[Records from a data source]
-----
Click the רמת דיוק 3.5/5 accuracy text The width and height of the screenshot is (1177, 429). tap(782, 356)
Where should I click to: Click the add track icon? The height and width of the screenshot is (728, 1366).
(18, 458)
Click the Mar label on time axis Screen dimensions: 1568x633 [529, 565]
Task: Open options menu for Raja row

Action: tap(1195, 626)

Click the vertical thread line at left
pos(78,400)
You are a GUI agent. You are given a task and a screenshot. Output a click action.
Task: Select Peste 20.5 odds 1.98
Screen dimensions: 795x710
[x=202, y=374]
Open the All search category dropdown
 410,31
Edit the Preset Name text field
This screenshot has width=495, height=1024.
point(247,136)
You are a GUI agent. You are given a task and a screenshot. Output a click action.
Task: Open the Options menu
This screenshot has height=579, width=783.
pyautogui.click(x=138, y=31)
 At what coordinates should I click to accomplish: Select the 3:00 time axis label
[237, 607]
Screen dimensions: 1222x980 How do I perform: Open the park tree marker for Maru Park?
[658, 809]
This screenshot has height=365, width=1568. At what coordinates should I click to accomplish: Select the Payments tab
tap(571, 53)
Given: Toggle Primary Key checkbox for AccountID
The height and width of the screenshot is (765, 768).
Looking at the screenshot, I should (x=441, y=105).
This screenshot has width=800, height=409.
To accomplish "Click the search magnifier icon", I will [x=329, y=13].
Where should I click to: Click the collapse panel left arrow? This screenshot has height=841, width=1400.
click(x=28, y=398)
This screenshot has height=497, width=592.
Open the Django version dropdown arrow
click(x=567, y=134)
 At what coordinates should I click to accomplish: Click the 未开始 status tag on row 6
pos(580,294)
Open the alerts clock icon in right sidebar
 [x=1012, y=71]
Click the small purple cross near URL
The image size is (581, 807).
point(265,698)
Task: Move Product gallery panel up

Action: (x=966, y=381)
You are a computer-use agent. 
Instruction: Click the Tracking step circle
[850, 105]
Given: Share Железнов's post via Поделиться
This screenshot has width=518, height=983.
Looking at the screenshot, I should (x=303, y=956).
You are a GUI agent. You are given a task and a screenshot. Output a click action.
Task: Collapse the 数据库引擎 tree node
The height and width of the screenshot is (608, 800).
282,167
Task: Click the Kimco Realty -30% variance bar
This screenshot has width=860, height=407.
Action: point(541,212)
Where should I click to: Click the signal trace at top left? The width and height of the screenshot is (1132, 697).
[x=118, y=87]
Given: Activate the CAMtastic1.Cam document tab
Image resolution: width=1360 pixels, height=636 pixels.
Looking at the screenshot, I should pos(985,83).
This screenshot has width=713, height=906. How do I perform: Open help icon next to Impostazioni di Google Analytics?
-----
All of the data must be set down again exactly.

▶ [REPLY]
Click the רמת דיוק 3.5/5 accuracy text The width and height of the screenshot is (1177, 429). tap(782, 356)
Where should I click to: Click the add track icon? The height and width of the screenshot is (728, 1366).
(18, 458)
Click the Mar label on time axis Screen dimensions: 1568x633 [529, 565]
Task: Open options menu for Raja row

Action: tap(1195, 626)

Click the vertical thread line at left
pos(78,400)
You are a GUI agent. You are given a task and a screenshot. Output a click action.
Task: Select Peste 20.5 odds 1.98
Screen dimensions: 795x710
[x=202, y=374]
Open the All search category dropdown
 410,31
Edit the Preset Name text field
This screenshot has width=495, height=1024.
point(247,136)
You are a GUI agent. You are given a task and a screenshot. Output a click action.
Task: Open the Options menu
This screenshot has height=579, width=783.
pyautogui.click(x=138, y=31)
 At what coordinates should I click to accomplish: Select the 3:00 time axis label
[237, 607]
Screen dimensions: 1222x980 How do I perform: Open the park tree marker for Maru Park?
[658, 809]
This screenshot has height=365, width=1568. At what coordinates should I click to accomplish: Select the Payments tab
tap(571, 53)
Given: Toggle Primary Key checkbox for AccountID
The height and width of the screenshot is (765, 768).
Looking at the screenshot, I should (x=441, y=105).
This screenshot has width=800, height=409.
To accomplish "Click the search magnifier icon", I will [x=329, y=13].
Where should I click to: Click the collapse panel left arrow? This screenshot has height=841, width=1400.
click(x=28, y=398)
This screenshot has height=497, width=592.
Open the Django version dropdown arrow
click(x=567, y=134)
 At what coordinates should I click to accomplish: Click the 未开始 status tag on row 6
pos(580,294)
Open the alerts clock icon in right sidebar
 [x=1012, y=71]
Click the small purple cross near URL
The image size is (581, 807).
point(265,698)
Task: Move Product gallery panel up

Action: (x=966, y=381)
You are a computer-use agent. 
Instruction: Click the Tracking step circle
[850, 105]
Given: Share Железнов's post via Поделиться
This screenshot has width=518, height=983.
Looking at the screenshot, I should (x=303, y=956).
You are a GUI agent. You are given a task and a screenshot. Output a click action.
Task: Collapse the 数据库引擎 tree node
The height and width of the screenshot is (608, 800).
282,167
Task: Click the Kimco Realty -30% variance bar
This screenshot has width=860, height=407.
Action: point(541,212)
Where should I click to: Click the signal trace at top left? The width and height of the screenshot is (1132, 697).
[x=118, y=87]
Given: Activate the CAMtastic1.Cam document tab
Image resolution: width=1360 pixels, height=636 pixels.
Looking at the screenshot, I should pos(985,83).
This screenshot has width=713, height=906. How do I perform: Open help icon next to Impostazioni di Google Analytics?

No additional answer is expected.